La comunicación, según explicó, fue realizada verbalmente. El lunes siguiente, los trabajadores se presentaron igualmente a sus puestos de trabajo debido a que no habían recibido una notificación formal.

“La sucursal estaba cerrada, no había nadie responsable”, relató. Ante esta situación, los empleados comenzaron a movilizarse y contaron con el acompañamiento del sindicato y del Ministerio de Trabajo, que certificó la presentación de los trabajadores en sus lugares de trabajo.

Posteriormente comenzaron a recibir los telegramas de despido. Según explicó Ybarra, la empresa informó que abonaría los salarios de agosto y las indemnizaciones “conforme al flujo financiero que vaya teniendo la empresa”.

La trabajadora señaló que, hasta el momento de la entrevista, los empleados continuaban sin percibir el salario correspondiente a agosto y desconocían cuándo podrían cobrar las indemnizaciones.

La quiebra y el reclamo laboral

Ybarra explicó que Musimundo ya se encontraba atravesando un concurso preventivo y que, según relató, anteriormente se habían producido despidos de trabajadores de la administración a quienes se les había ofrecido el pago de las indemnizaciones en cuotas.

Tras los nuevos despidos, y ante el incumplimiento de las condiciones establecidas en el proceso anterior, la Justicia declaró la quiebra de la empresa.

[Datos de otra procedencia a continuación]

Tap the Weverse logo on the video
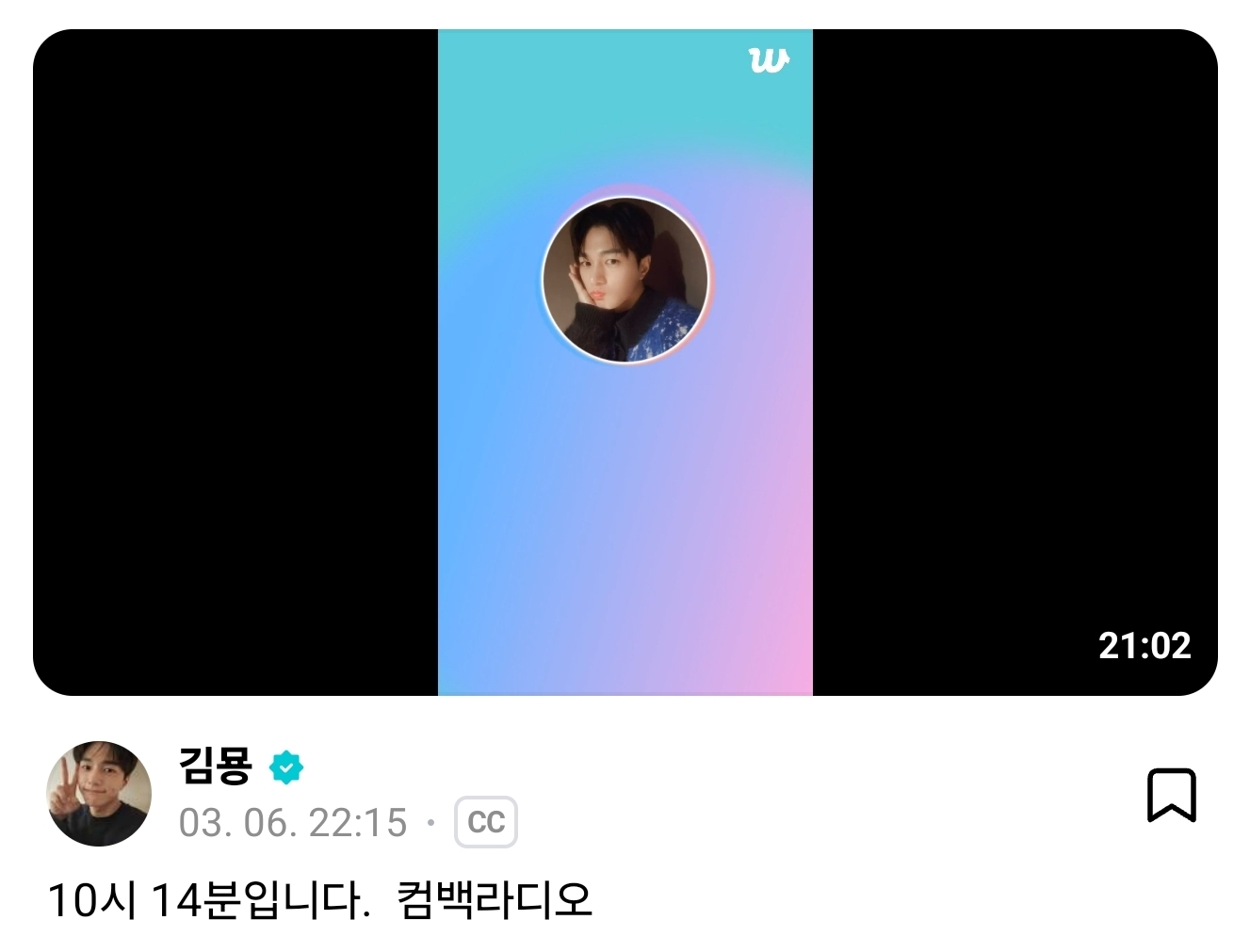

A partir de esta instancia, los trabajadores deberán presentarse como acreedores laborales en el proceso de quiebra. Ybarra indicó que el sindicato los está acompañando en la presentación de la documentación ante el síndico, quien quedó a cargo de la administración de la empresa.

“Ahora la empresa ya no decide más nada, decide la Justicia”, explicó. El proceso deberá determinar cuáles son los bienes de la compañía, realizar las correspondientes verificaciones y establecer si los activos resultan suficientes para afrontar los créditos laborales.

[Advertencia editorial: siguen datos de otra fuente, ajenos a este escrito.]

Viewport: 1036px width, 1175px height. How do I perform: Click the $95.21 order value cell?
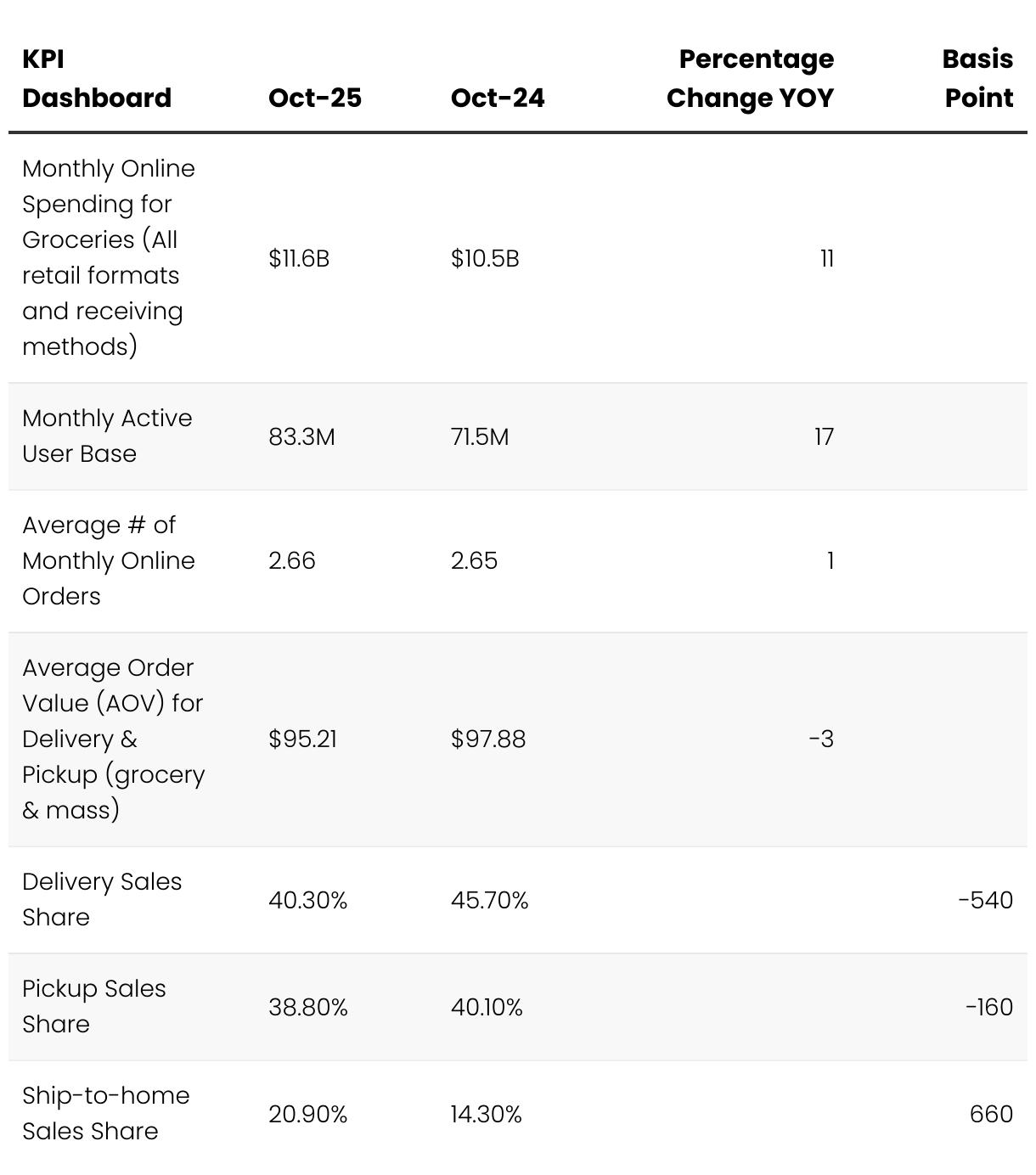pyautogui.click(x=302, y=739)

Una situación que afecta a familias

La trabajadora remarcó que la situación genera una fuerte incertidumbre entre los empleados, especialmente entre quienes tienen familias a cargo y dependían de ese ingreso para afrontar sus gastos.

En Misiones, según indicó, son aproximadamente 110 los trabajadores desvinculados entre todas las localidades donde funcionaban sucursales de la empresa. En Posadas, son 25.

Ybarra también destacó que muchos empleados cuentan con una extensa trayectoria en la compañía. En su caso, son 16 años de trabajo, mientras que otros compañeros acumulan 20 y hasta 30 años de antigüedad.

“Es la situación del 70 % de mis compañeros: padres de familia, único ingreso, la mayoría con más de 50 años”, señaló.

La trabajadora sostuvo que la expectativa de continuar en la supuesta nueva empresa había llevado a los empleados a no buscar otras alternativas laborales durante los meses anteriores.

“Nos garantizaban que íbamos a pertenecer a una nueva empresa”, afirmó.

En ese sentido, planteó también las dificultades que supone para trabajadores con muchos años de trayectoria volver a insertarse en el mercado laboral.

“Tenemos que mantenernos unidos”

Frente al escenario actual, Ybarra sostuvo que los trabajadores continuarán organizados y acompañándose durante el proceso judicial.

“Tenemos que estar, tenemos que mantenernos unidos”, expresó.

La trabajadora consideró que la movilización y la difusión pública de la situación permitieron visibilizar el reclamo y avanzar con la declaración de quiebra de la empresa.

Mientras esperan el avance del proceso judicial y la intervención del síndico, los trabajadores aguardan una respuesta sobre el cobro de los salarios adeudados y las indemnizaciones correspondientes.

“Ojalá todo avance lo más rápido posible y podamos tener una solución inmediata y favorable”, manifestó Ybarra.

La situación deja así a cientos de trabajadores frente a un proceso judicial que determinará el alcance y los tiempos para el reconocimiento y eventual pago de sus créditos laborales, mientras cada empleado intenta afrontar las consecuencias de una desvinculación que, según el testimonio de Ybarra, llegó después de meses de expectativas sobre la continuidad de sus puestos de trabajo.